Dokter Ungkap Banyak Kasus Kanker Baru Terdeteksi Setelah Pasien Meninggal, Ini Penjelasannya
ptaskes.com – Seorang dokter forensik mengungkap fakta mengejutkan soal kematian akibat kanker. Ia mengatakan bahwa banyak pasien baru diketahui mengidap kanker setelah tim medis melakukan autopsi. Temuan ini menandakan bahwa sebagian besar penderita tidak menyadari penyakit mereka hingga ajal menjemput.

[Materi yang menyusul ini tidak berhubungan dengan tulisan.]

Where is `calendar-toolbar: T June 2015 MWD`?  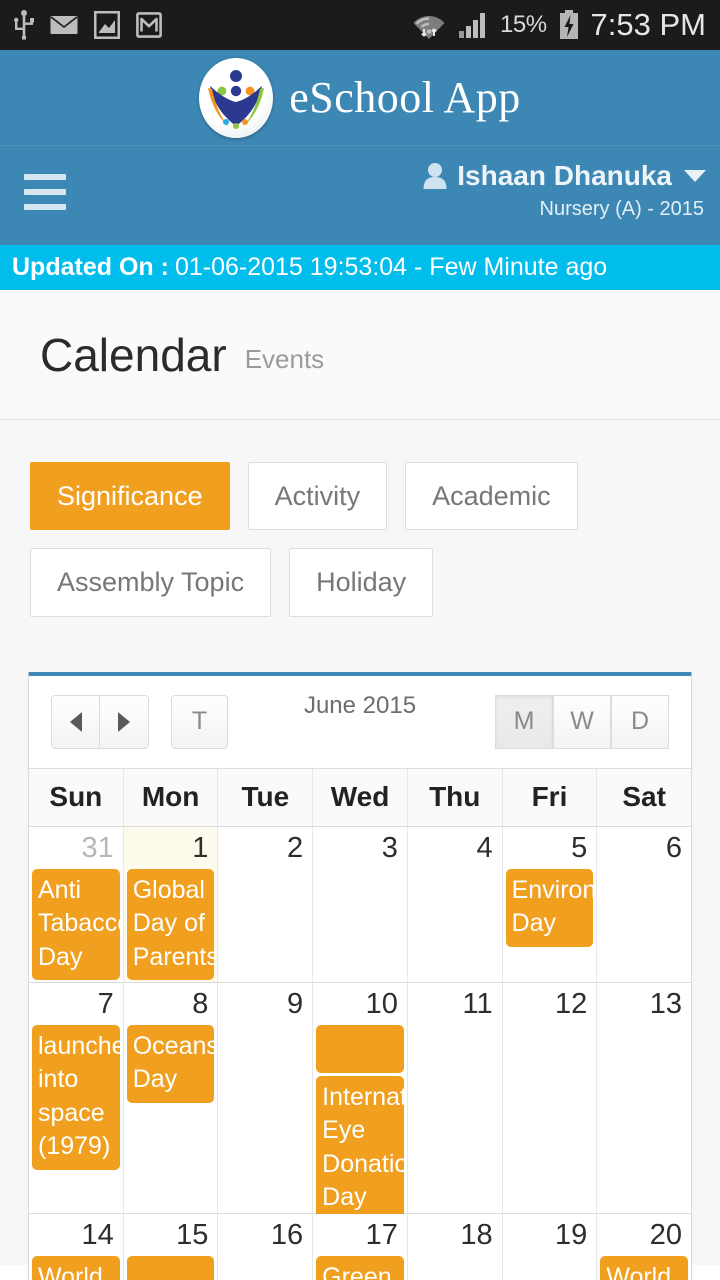
calendar-toolbar: T June 2015 MWD is located at coordinates (360, 722). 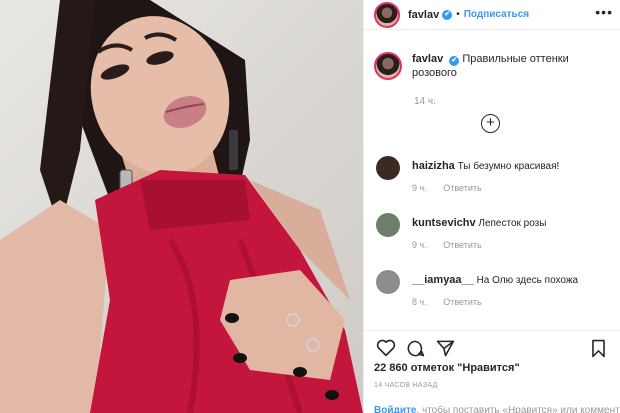 What do you see at coordinates (528, 280) in the screenshot?
I see `comment-text: На Олю здесь похожа` at bounding box center [528, 280]. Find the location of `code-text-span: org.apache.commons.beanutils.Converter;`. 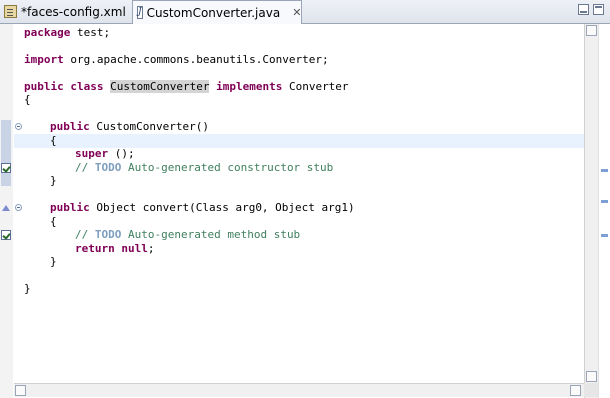

code-text-span: org.apache.commons.beanutils.Converter; is located at coordinates (196, 60).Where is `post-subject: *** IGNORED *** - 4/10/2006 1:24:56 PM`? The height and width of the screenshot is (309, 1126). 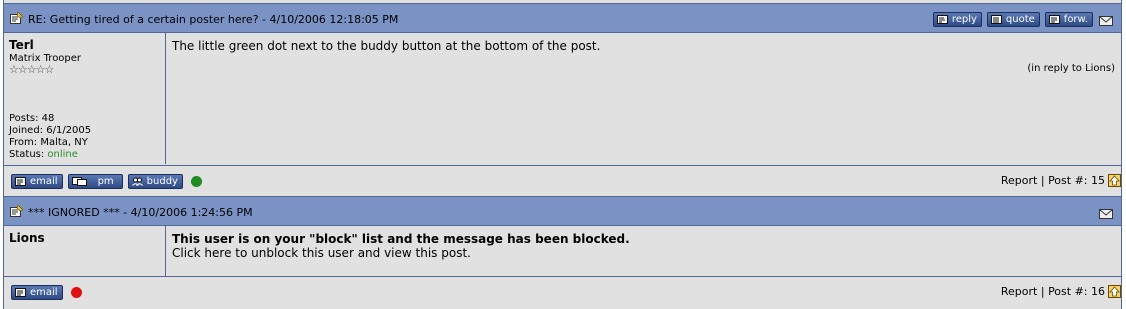 post-subject: *** IGNORED *** - 4/10/2006 1:24:56 PM is located at coordinates (140, 212).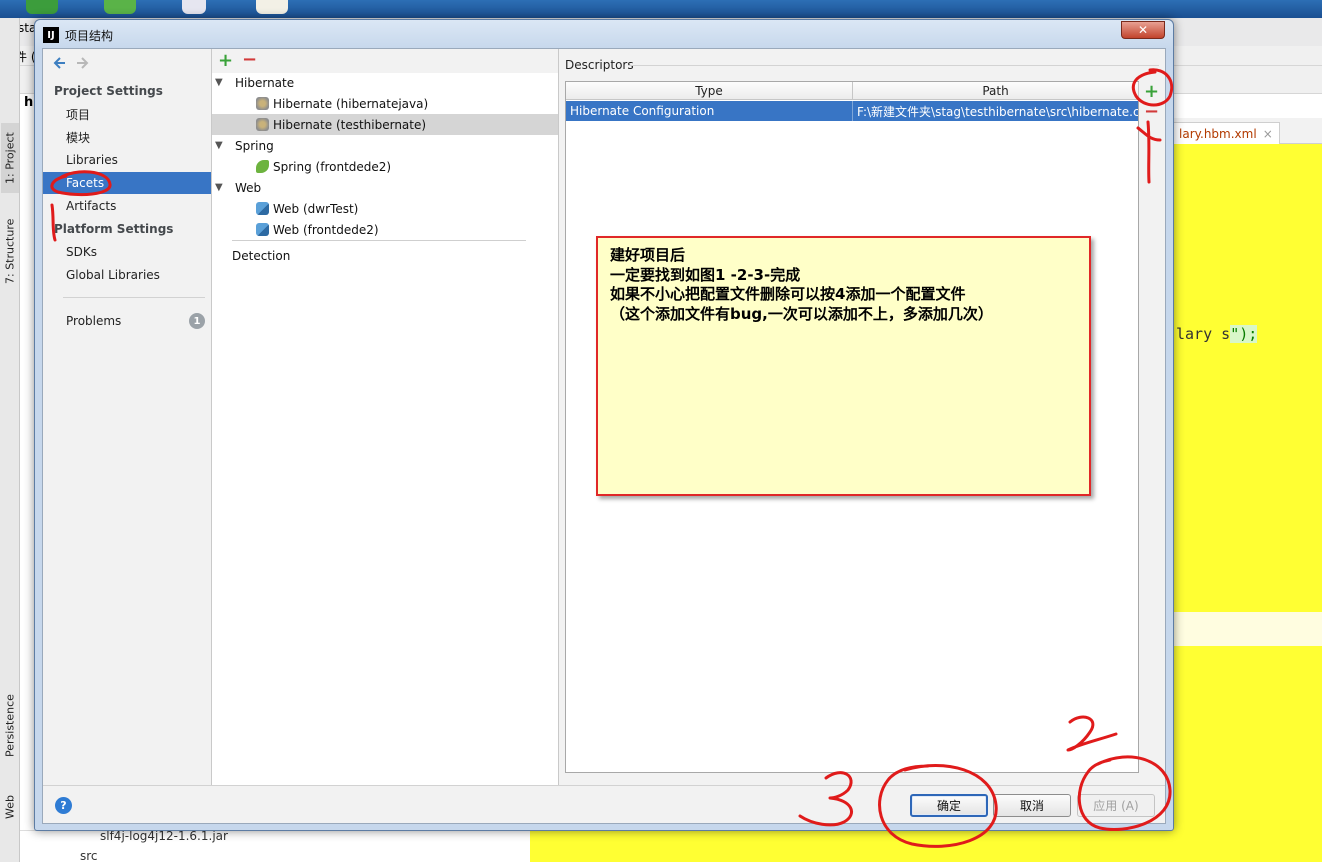  Describe the element at coordinates (604, 34) in the screenshot. I see `dialog-titlebar: IJ 项目结构 ✕` at that location.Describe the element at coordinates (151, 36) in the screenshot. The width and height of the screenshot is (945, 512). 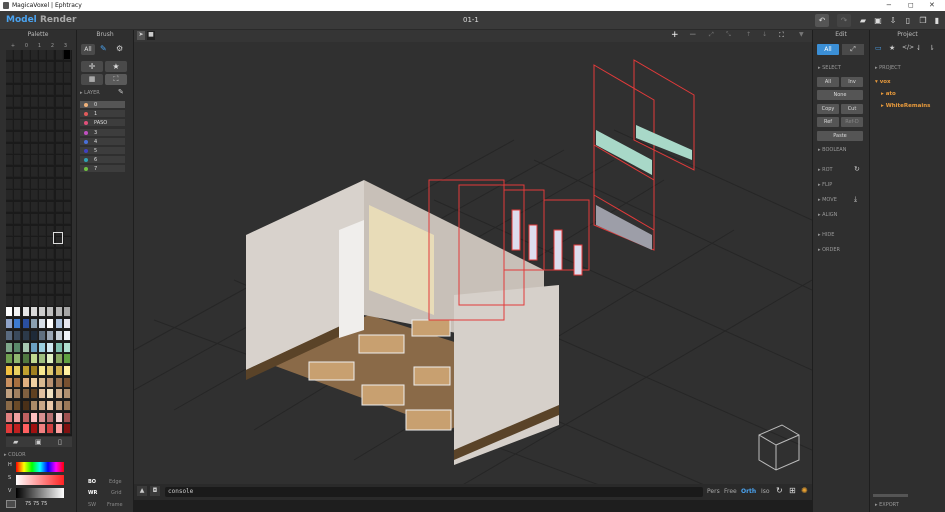
I see `camera-tool-icon: ■` at that location.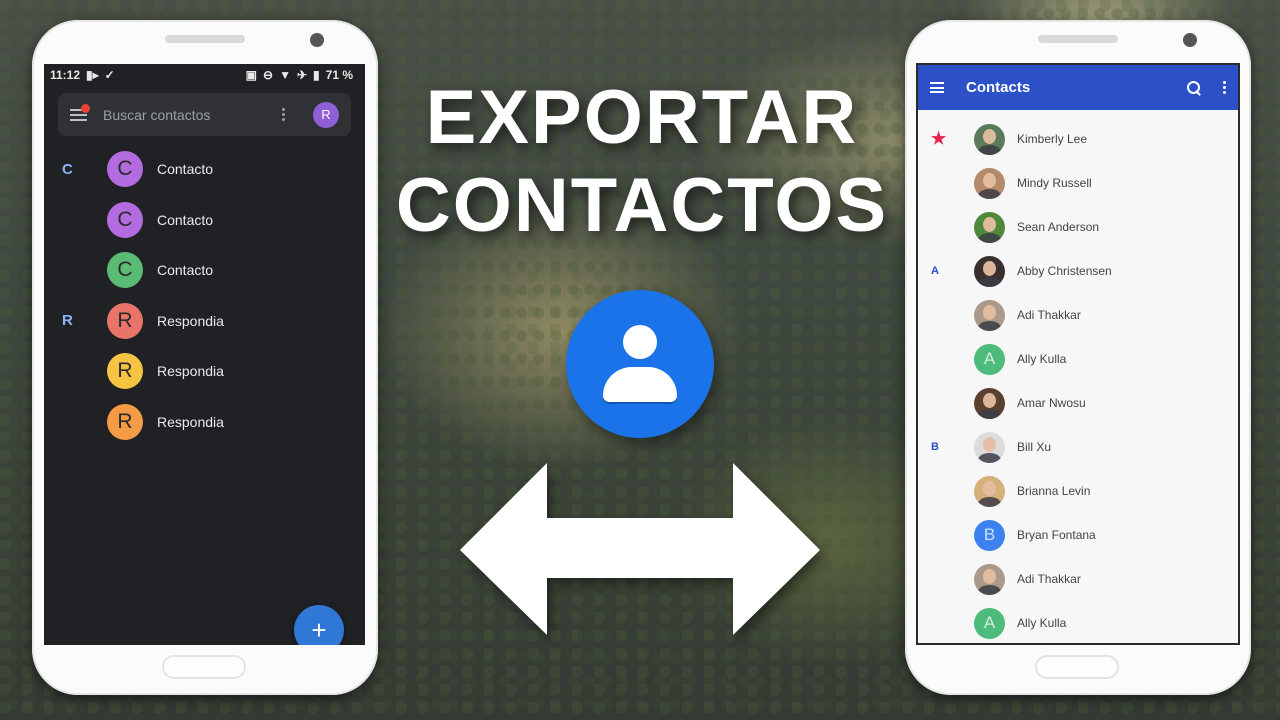 The height and width of the screenshot is (720, 1280). Describe the element at coordinates (990, 535) in the screenshot. I see `contact-avatar: B` at that location.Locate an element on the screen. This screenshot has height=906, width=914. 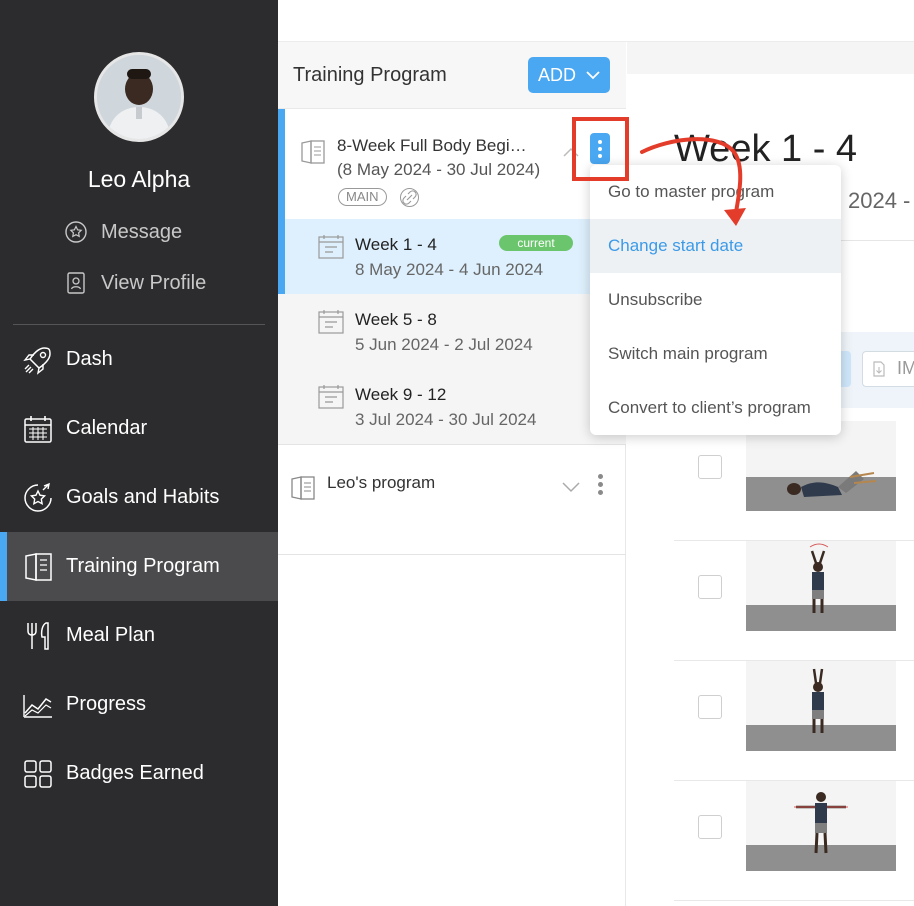
sidebar-item-progress: Progress is located at coordinates (139, 704). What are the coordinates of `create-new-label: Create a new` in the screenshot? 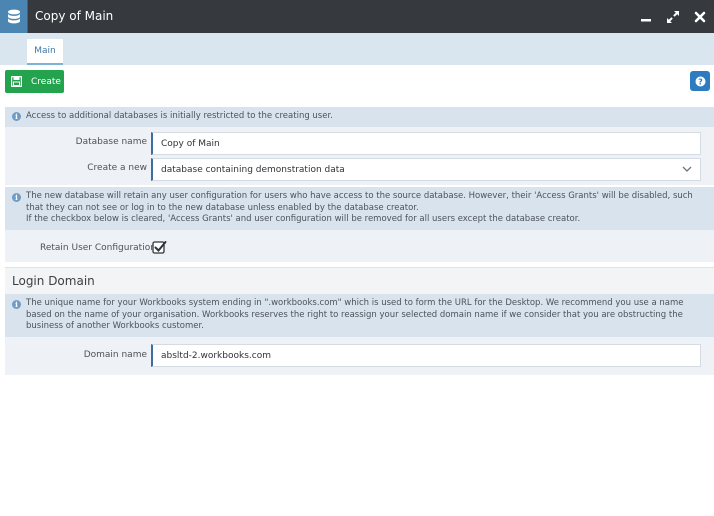 It's located at (117, 168).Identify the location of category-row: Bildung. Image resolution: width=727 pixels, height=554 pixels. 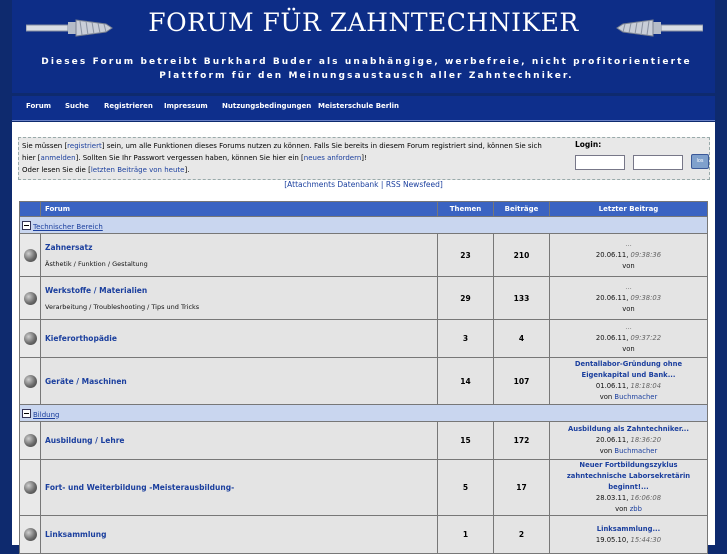
(364, 413).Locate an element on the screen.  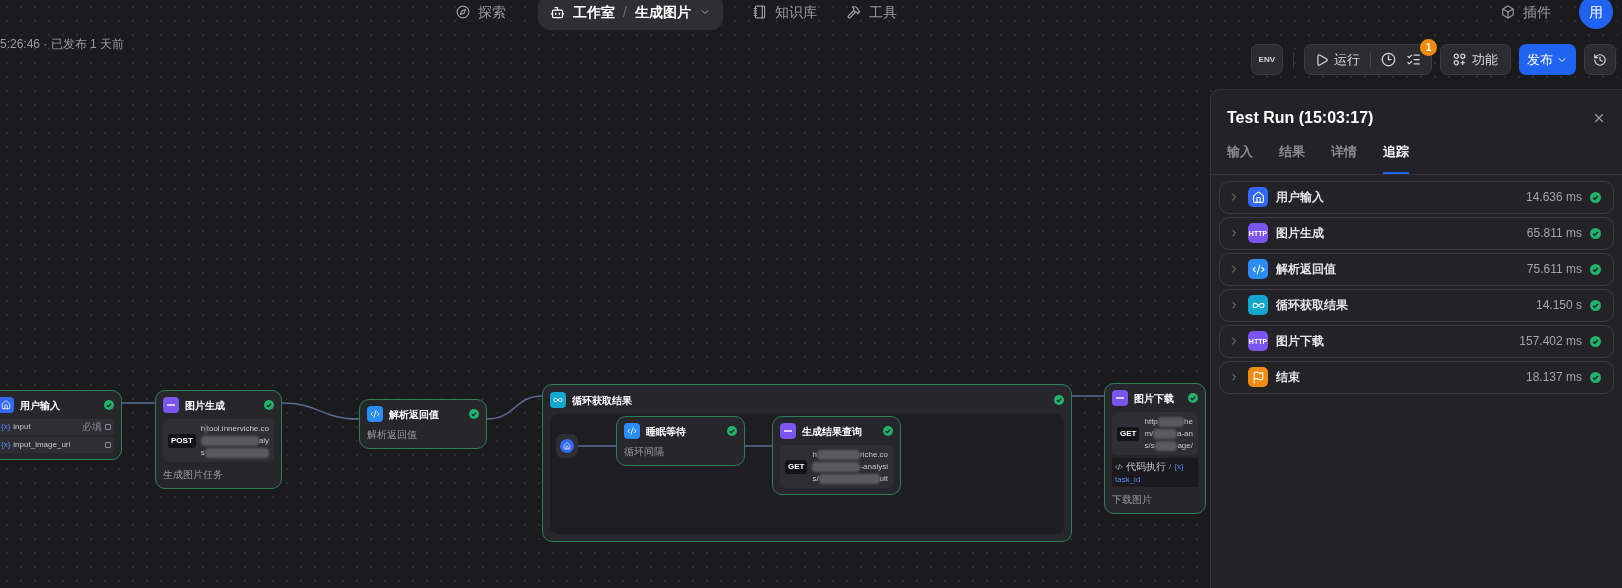
nav-link: 插件 is located at coordinates (1526, 12).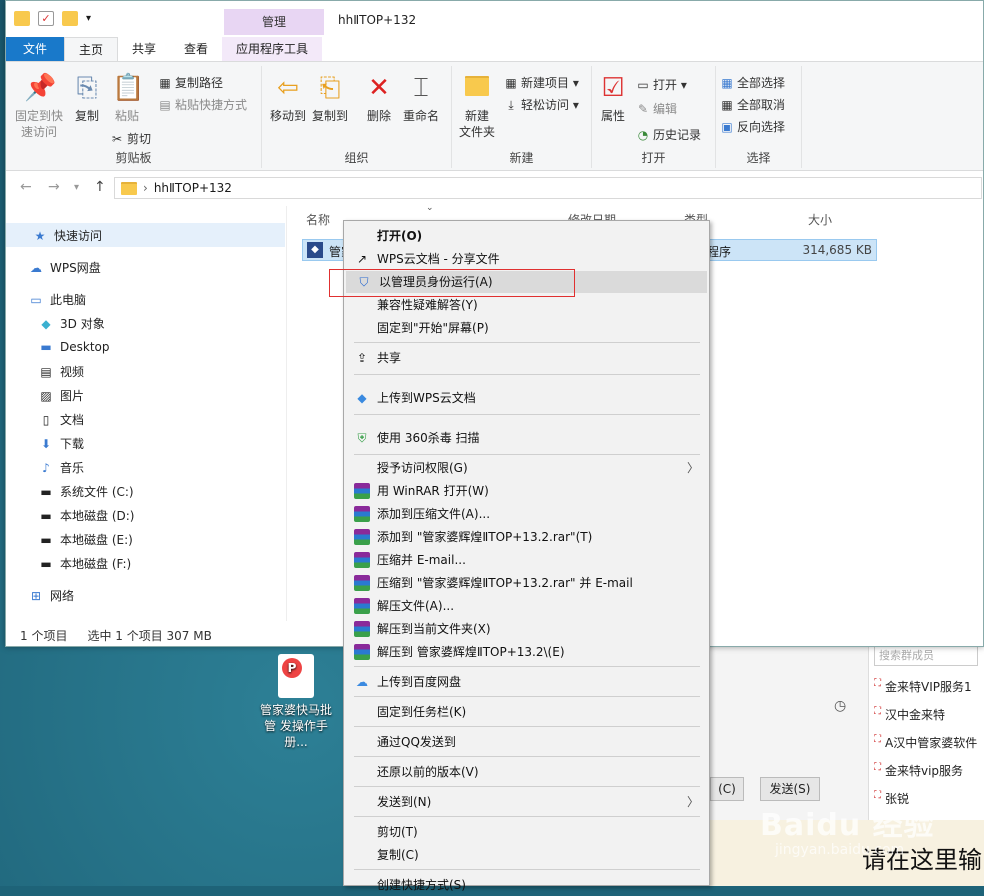  Describe the element at coordinates (318, 220) in the screenshot. I see `column-name: 名称` at that location.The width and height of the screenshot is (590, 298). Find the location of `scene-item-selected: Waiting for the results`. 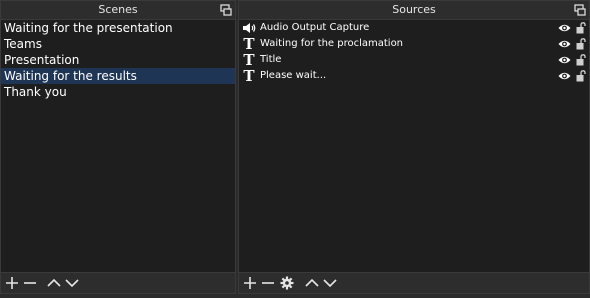

scene-item-selected: Waiting for the results is located at coordinates (118, 76).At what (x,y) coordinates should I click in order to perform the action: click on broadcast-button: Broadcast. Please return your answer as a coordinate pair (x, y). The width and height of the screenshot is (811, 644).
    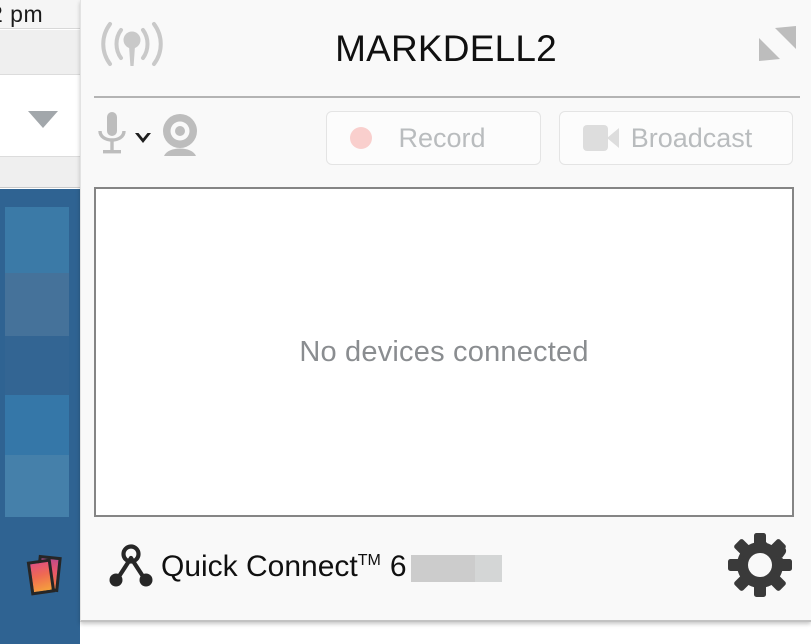
    Looking at the image, I should click on (676, 138).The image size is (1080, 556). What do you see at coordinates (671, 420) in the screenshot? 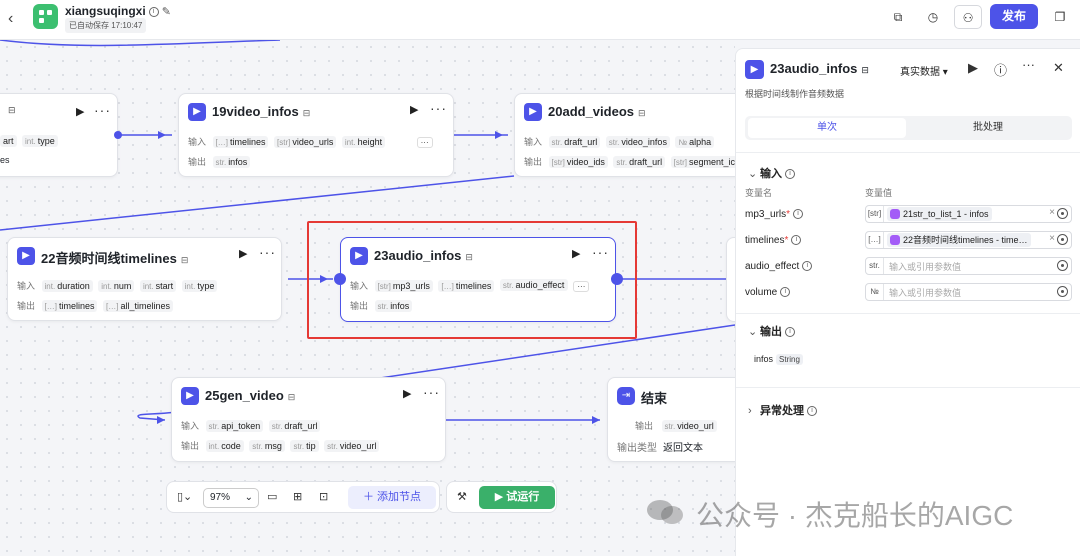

Dr. M. Wahyu, dokter spesialis forensik, menjelaskan bahwa selama proses autopsi, ia sering menemukan tumor ganas di organ vital seperti paru-paru, hati, pankreas, dan usus. Dalam banyak kasus, keluarga pasien bahkan tidak mengetahui bahwa almarhum mengidap kanker.
“Kami temukan kanker stadium lanjut yang tidak pernah terdiagnosis sebelumnya. Pasien biasanya datang ke rumah sakit dengan keluhan umum seperti nyeri atau sesak napas, lalu meninggal sebelum pemeriksaan menyeluruh dilakukan,” ujar dr. Wahyu.
Menurutnya, kurangnya deteksi dini menjadi faktor utama. Banyak masyarakat enggan memeriksakan diri ke dokter meski sudah mengalami gejala yang mencurigakan. Selain itu, akses terhadap layanan kesehatan yang terbatas juga memperparah kondisi, terutama di daerah terpencil.
Dr. Wahyu mendorong masyarakat untuk lebih peka terhadap perubahan pada tubuh, seperti penurunan berat badan tanpa sebab, batuk berkepanjangan, nyeri yang tidak membaik, atau munculnya benjolan. Ia menyarankan pemeriksaan rutin sebagai langkah pencegahan.
“Jika kita bisa mendeteksi kanker sejak dini, peluang sembuh akan jauh lebih besar,” tambahnya.
Kisah ini menjadi pengingat penting bahwa kanker sering kali berkembang diam-diam. Tanpa deteksi dini, banyak kasus baru terungkap saat semuanya sudah terlambat—bahkan setelah kematian terjadi.